### Goal of the exercise
Each line of the data should be transcribed exactly as given.

### Task material
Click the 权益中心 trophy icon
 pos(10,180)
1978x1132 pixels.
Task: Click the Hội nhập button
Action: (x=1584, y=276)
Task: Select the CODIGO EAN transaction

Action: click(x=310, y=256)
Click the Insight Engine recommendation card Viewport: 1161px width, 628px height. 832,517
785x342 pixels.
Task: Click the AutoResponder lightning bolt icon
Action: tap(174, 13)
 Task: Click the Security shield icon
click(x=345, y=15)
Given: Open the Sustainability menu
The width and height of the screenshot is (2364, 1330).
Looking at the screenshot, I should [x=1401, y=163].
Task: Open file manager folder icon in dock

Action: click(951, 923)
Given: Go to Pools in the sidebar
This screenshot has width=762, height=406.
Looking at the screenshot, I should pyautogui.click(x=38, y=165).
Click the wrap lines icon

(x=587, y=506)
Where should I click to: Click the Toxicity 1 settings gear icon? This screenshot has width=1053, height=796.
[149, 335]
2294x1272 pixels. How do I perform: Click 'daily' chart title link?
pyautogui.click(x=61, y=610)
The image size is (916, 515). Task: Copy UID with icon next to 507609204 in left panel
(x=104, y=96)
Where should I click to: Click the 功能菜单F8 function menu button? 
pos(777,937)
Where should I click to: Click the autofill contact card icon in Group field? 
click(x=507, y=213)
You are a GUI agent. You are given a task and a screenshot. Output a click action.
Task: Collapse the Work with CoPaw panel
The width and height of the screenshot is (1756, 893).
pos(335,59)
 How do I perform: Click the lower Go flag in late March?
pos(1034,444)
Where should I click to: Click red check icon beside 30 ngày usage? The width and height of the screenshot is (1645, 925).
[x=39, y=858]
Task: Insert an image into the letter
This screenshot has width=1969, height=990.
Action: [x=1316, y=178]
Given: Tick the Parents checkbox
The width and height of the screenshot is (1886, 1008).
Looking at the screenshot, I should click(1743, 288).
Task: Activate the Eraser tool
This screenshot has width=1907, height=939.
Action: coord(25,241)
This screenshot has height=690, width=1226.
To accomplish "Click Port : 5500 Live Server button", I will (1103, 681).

### Task result
Click the 权益中心 trophy icon
 pos(10,180)
1978x1132 pixels.
Task: Click the Hội nhập button
Action: (x=1584, y=276)
Task: Select the CODIGO EAN transaction

Action: click(x=310, y=256)
Click the Insight Engine recommendation card Viewport: 1161px width, 628px height. 832,517
785x342 pixels.
Task: Click the AutoResponder lightning bolt icon
Action: tap(174, 13)
 Task: Click the Security shield icon
click(x=345, y=15)
Given: Open the Sustainability menu
The width and height of the screenshot is (2364, 1330).
Looking at the screenshot, I should [x=1401, y=163].
Task: Open file manager folder icon in dock

Action: click(951, 923)
Given: Go to Pools in the sidebar
This screenshot has width=762, height=406.
Looking at the screenshot, I should pyautogui.click(x=38, y=165).
Click the wrap lines icon

(x=587, y=506)
Where should I click to: Click the Toxicity 1 settings gear icon? This screenshot has width=1053, height=796.
[149, 335]
2294x1272 pixels. How do I perform: Click 'daily' chart title link?
pyautogui.click(x=61, y=610)
The image size is (916, 515). Task: Copy UID with icon next to 507609204 in left panel
(x=104, y=96)
Where should I click to: Click the 功能菜单F8 function menu button? 
pos(777,937)
Where should I click to: Click the autofill contact card icon in Group field? 
click(x=507, y=213)
You are a GUI agent. You are given a task and a screenshot. Output a click action.
Task: Collapse the Work with CoPaw panel
The width and height of the screenshot is (1756, 893).
pos(335,59)
 How do I perform: Click the lower Go flag in late March?
pos(1034,444)
Where should I click to: Click red check icon beside 30 ngày usage? The width and height of the screenshot is (1645, 925).
[x=39, y=858]
Task: Insert an image into the letter
This screenshot has width=1969, height=990.
Action: [x=1316, y=178]
Given: Tick the Parents checkbox
The width and height of the screenshot is (1886, 1008).
Looking at the screenshot, I should click(1743, 288).
Task: Activate the Eraser tool
This screenshot has width=1907, height=939.
Action: coord(25,241)
This screenshot has height=690, width=1226.
To accomplish "Click Port : 5500 Live Server button", I will (1103, 681).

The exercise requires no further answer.